### Study material ###

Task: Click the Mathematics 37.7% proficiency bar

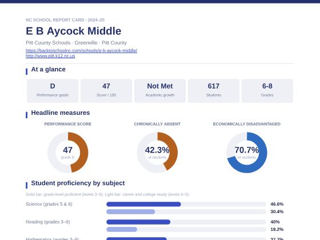Action: click(186, 239)
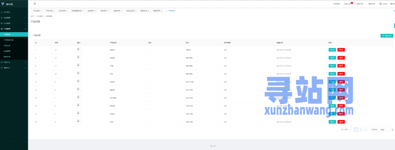Expand the second sidebar menu group
Image resolution: width=395 pixels, height=150 pixels.
coord(14,18)
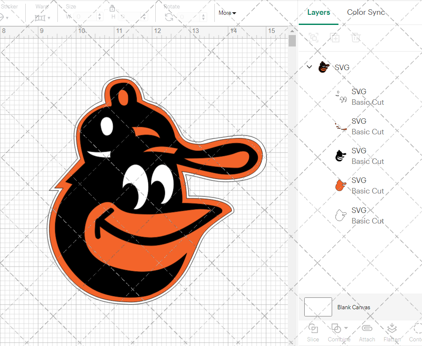Open the Combine dropdown arrow
Viewport: 422px width, 346px height.
click(346, 328)
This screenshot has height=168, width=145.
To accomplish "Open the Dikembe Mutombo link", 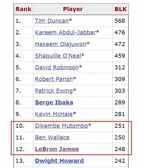I will [61, 126].
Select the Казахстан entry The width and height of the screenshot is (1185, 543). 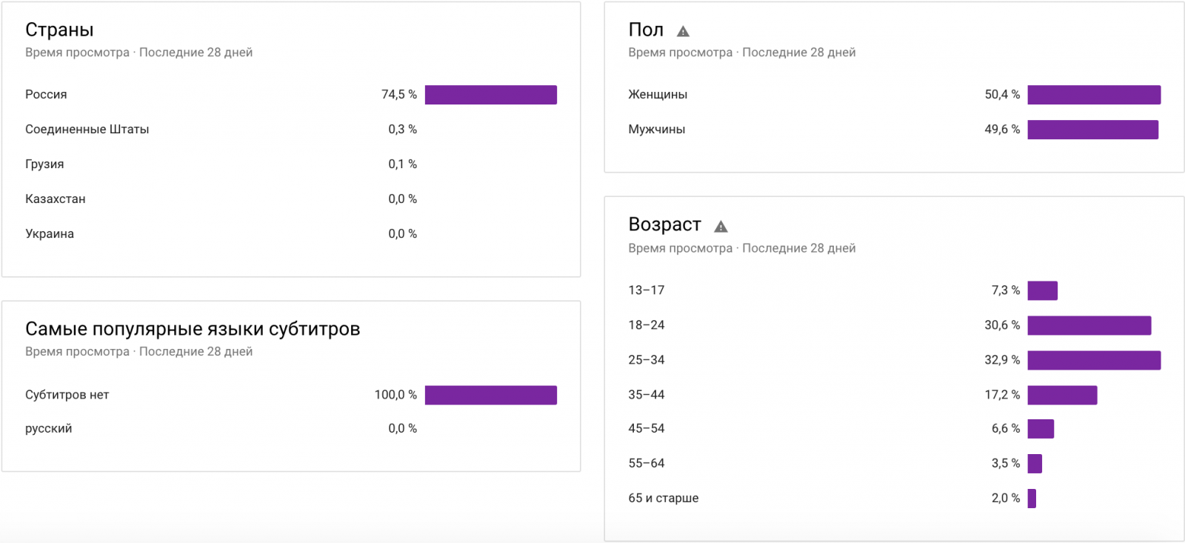pos(56,199)
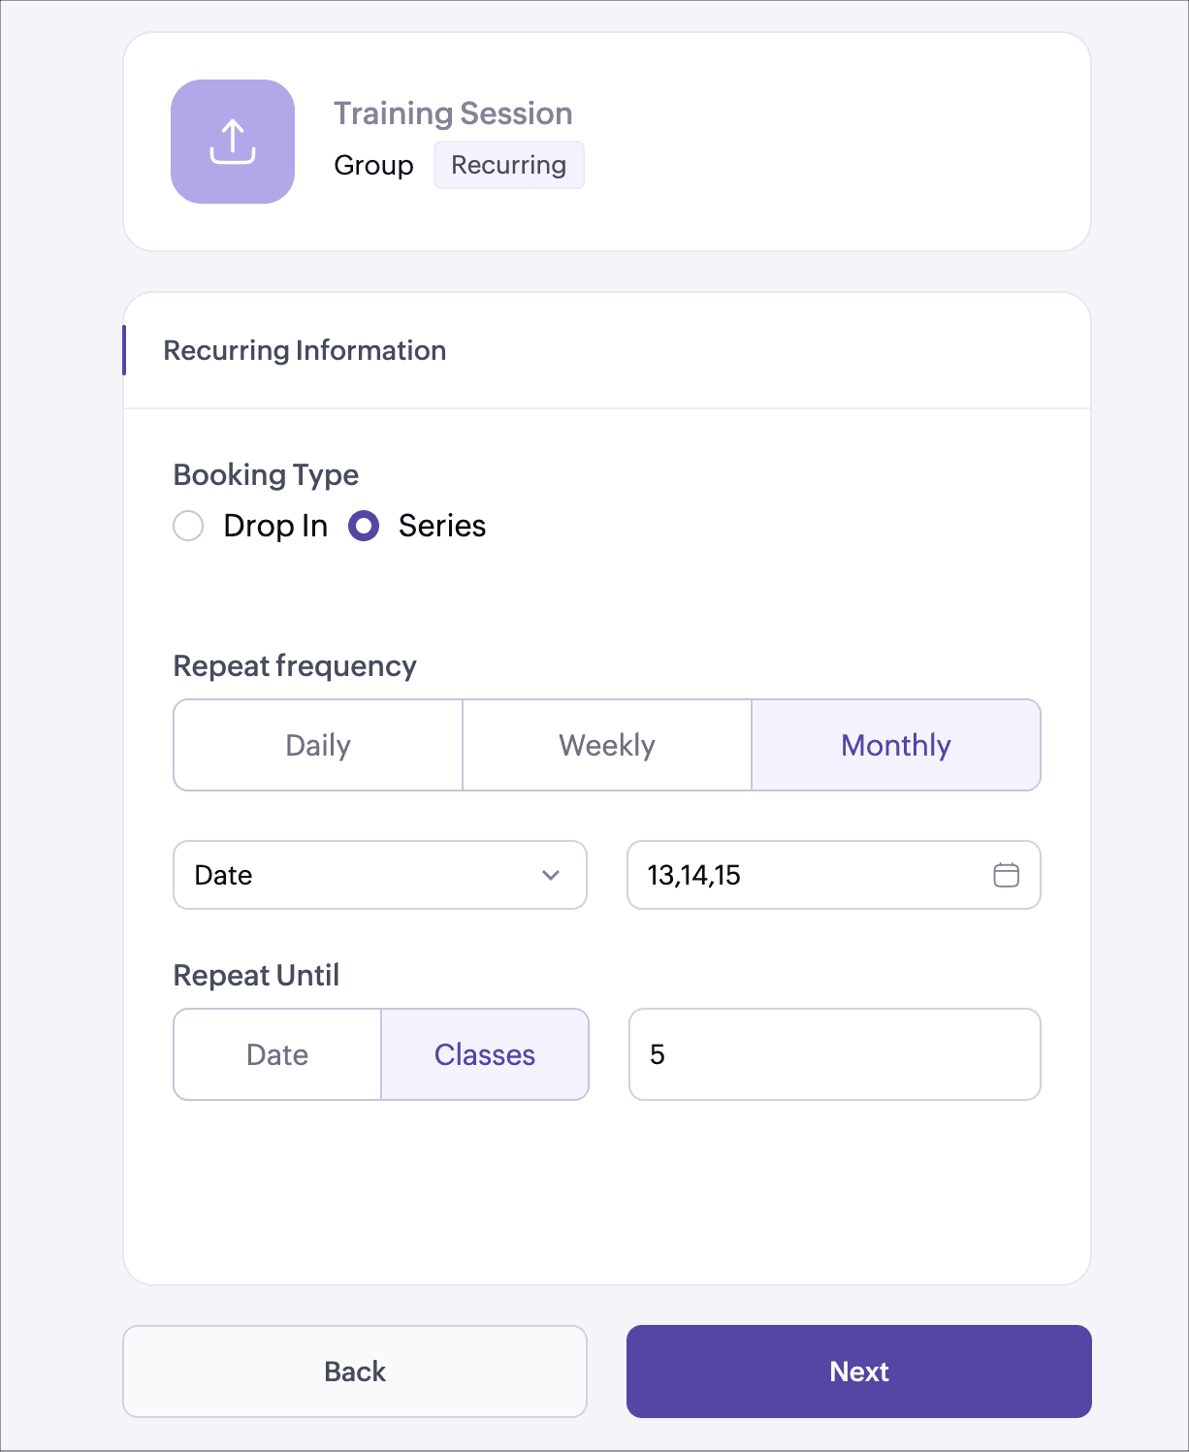Select the Drop In radio button
This screenshot has height=1452, width=1189.
188,526
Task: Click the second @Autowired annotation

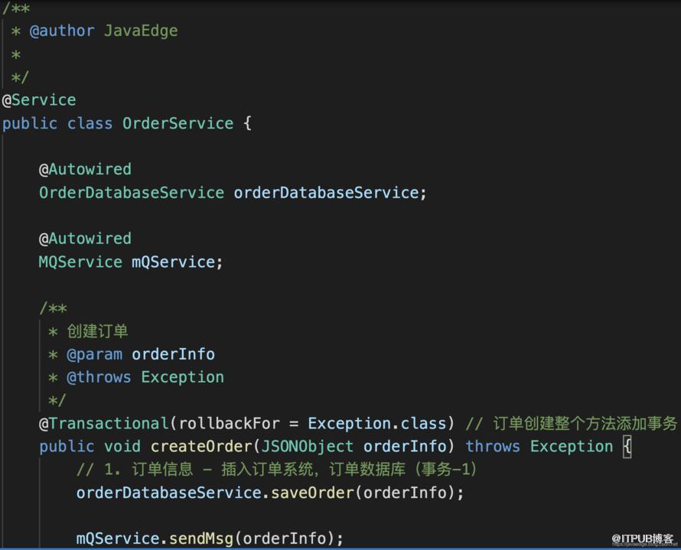Action: coord(85,239)
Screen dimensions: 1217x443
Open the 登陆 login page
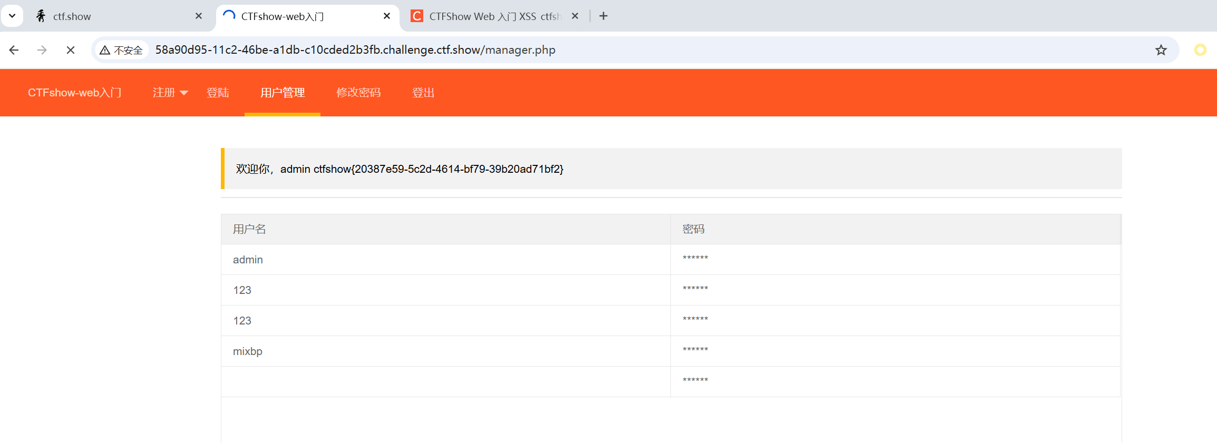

###

Task to complete: Keep the pictures out of your answer, which should be the lines from the one with "Task: Click the second @Autowired annotation" through the final line of the data, copied exactly.

Task result:
Task: Click the second @Autowired annotation

Action: coord(85,239)
Screen dimensions: 1217x443
Open the 登陆 login page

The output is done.